Sprofondo rossonero, i 9 motivi del momento di crisi del Milan: il caos nello spogliatoio ed i demeriti di Gattuso e calciatori

E’ un momento difficile in casa Milan forse uno dei più delicati della stagione. La squadra rossonera è scesa in campo nell’anticipo della 30^ giornata del campionato di Serie A, solo un pareggio davanti al pubblico amico contro l’Udinese, non è bastato l’iniziale vantaggio del solito Piatek, nella ripresa il pareggio di Lasagna su perfetto contropiede iniziato da Okaka e passato per la corsa con assist di Fofana. La squadra di Gattuso adesso non vince da tre giornate, due sconfitte ed un pareggio ed in attesa delle partite delle diretti concorrenti rischia veramente di mancare la qualificazione alla prossima Champions League, sarebbe un danno clamoroso per il club dal punto di vista sportivo ma anche e soprattutto da quello economico.
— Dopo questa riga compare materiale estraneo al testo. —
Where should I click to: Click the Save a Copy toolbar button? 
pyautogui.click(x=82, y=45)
Ma analizziamo il momento di crisi del Milan, i 9 motivi della debacle dell’ultimo periodo.

  1. IL CAMBIO DI MODULO – Il cambio di modulo non poteva rappresentare la svolta in casa Milan soprattutto perchè attuato nella parte finale della stagione, le nuove scelte di Gattuso hanno creato solo confusione in una squadra già in difficoltà.
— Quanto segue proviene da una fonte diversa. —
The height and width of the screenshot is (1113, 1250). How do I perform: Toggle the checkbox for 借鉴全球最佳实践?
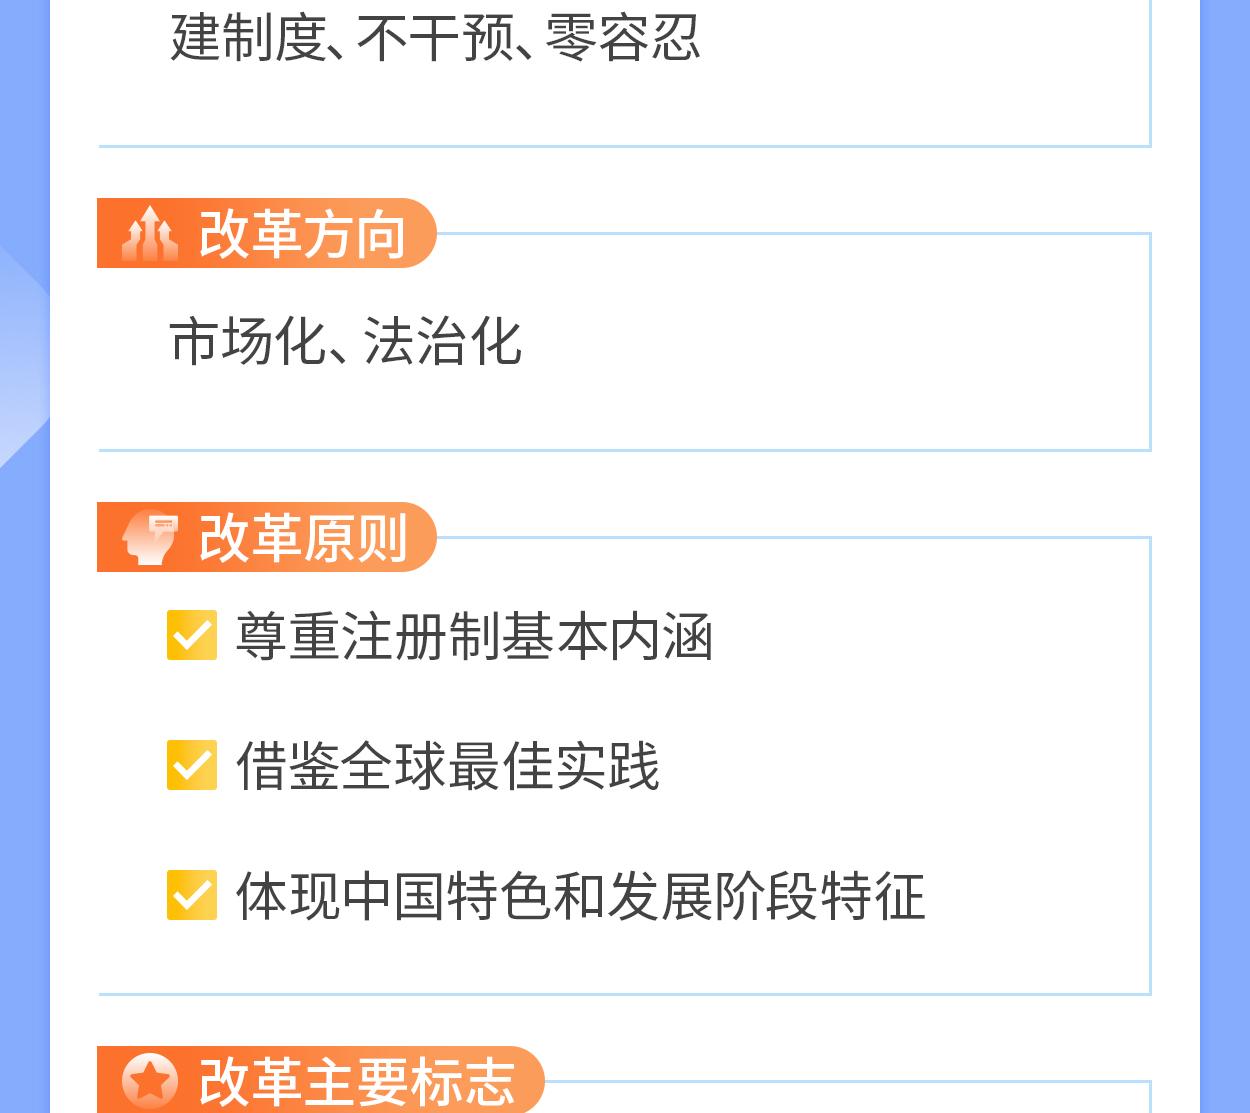click(x=192, y=765)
  2. IL GIOCO DI GATTUSO – IL tecnico Gattuso ha sempre tirato fuori il meglio dai suoi dal punto di vista della grinta e delle motivazioni ma le ultime partite hanno palesato evidenti problemi dal punto di vista tecnico ed il tecnico rappresenta ovviamente il primo colpevole.
  3. LO SPOGLIATOIO – I malumori nello spogliatoio delle ultime settimane hanno condizionato ovviamente anche il risultato sportivo, in particolar modo la lite tra Kessie e Biglia ha spaccato l’equilibrio tra compagni, anche la gestione della situazione da parte di club e mister non è stata impeccabile.
  4. MANCA LA QUALITA’ – In questa squadra manca la qualità e l’unico in grado di accendere la lampadina è Paquetà. La delusione può essere considerato Biglia, l’ex Lazio non riesce prendersi la squadra ed il centrocampo sulle spalle, grande demerito.
  5. LA CONDIZIONE ATLETICA –  Nelle ultime tre partite il Milan ha pagato anche la difficoltà dal punto di vista atletico, la squadra non ha reagito bene da questo punto di vista soprattutto nel derby contro l’Inter, ieri l’Udinese ha dimostrato grande agonismo che invece è mancato ai rossoneri.
  6. SUSO E CALHANOGLU – Nella giornata di ieri Suso non è sceso in campo, forse giustamente considerando l’ultimo periodo negativo. Il vero Suso manca terribilmente a questa squadra, uno dei pochi a saltare l’uomo in velocità è in netto calo. Così come Calhanoglu non riesce ad incidere, ha le qualità ma è troppo discontinuo e manca nelle fasi decisive delle partite.
  7. GLI INFORTUNI – Il Milan può essere considerato anche sfortunato a causa degli infortuni. L’assenza ormai da diverso tempo di un calciatore come Bonaventura ha sicuramente condizionato la stagione dei rossoneri, così come l’indisponibilità di Conti.
  8. IL PROBLEMA TERZINI – Proprio Conti sembra l’unico in grado di poter fare la differenza tra i terzini del Milan, Laxalt non si è dimostrato all’altezza, Rodriguez è discontinuo, Calabria gioca discrete partite ma non entusiasma.
  9. NO PIATEK-CUTRONE – Il tecnico Gennaro Gattuso ha lanciato in contemporanea Piatek e Cutrone, l’esperimento non è riuscito. Si tratta di calciatori con caratteristiche simili, il Milan è mancato in imprevedibilità in attacco.